El reconocimiento del propio origen resuelve gran parte de las pretendidas diferencias. Una de las tareas fue indagar en cada familia su llegada al barrio, desde la primera información con la que contaran hasta la actualidad. Los relatos que trajeron fueron maravillosos; el que no provenía del interior del país, provenía de algún país del continente. Si no fue por un trabajo o la esperanza de conseguirlo, fue por un problema de salud que no podía ser resuelto en el lugar de origen, sea porque no había salud pública (en el caso de migrantes externos) o porque las instituciones locales no tenían infraestructura o especialistas que pudieran atenderlos.
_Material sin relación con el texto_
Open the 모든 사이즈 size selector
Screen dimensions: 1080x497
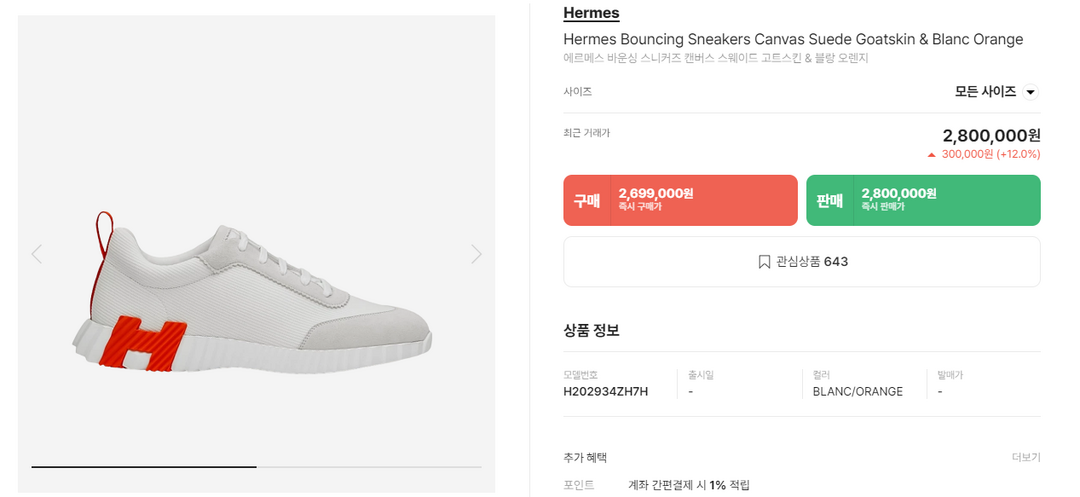coord(986,92)
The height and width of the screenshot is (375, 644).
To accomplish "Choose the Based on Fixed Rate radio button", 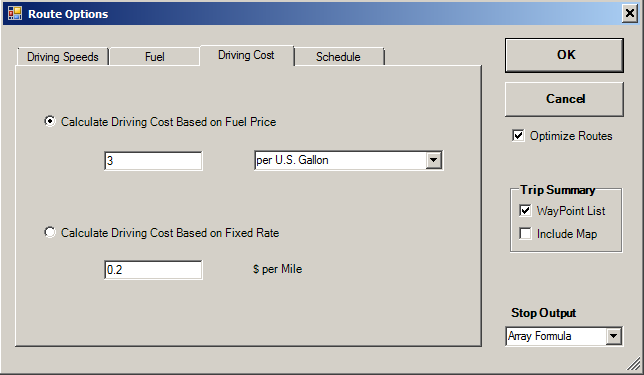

Esto, sumado a las penurias y malos tratos que, sin excepción, atravesó cada familia.

Demoledora la conclusión: quien tiene que dejar su lugar de origen, trasladarse cientos o miles de kilómetros para sobrevivir, no es un oportunista, es una víctima. Igual que quien en su propio lugar no cuenta con condiciones dignas de vida, pero peor. El racismo y la xenofobia no son más que un ejercicio brutal de la opresión de una clase dominante que se ampara en conceptos que fueron ideados precisamente para mantener privilegiados y desgraciados.

Aunque se impone reconocer una verdad: venimos de los barcos y de los buses, de los trenes, de las pateras. Los blancos, los negros, los colorados. Existen diferencias de origen pero (casi) siempre también son de clase.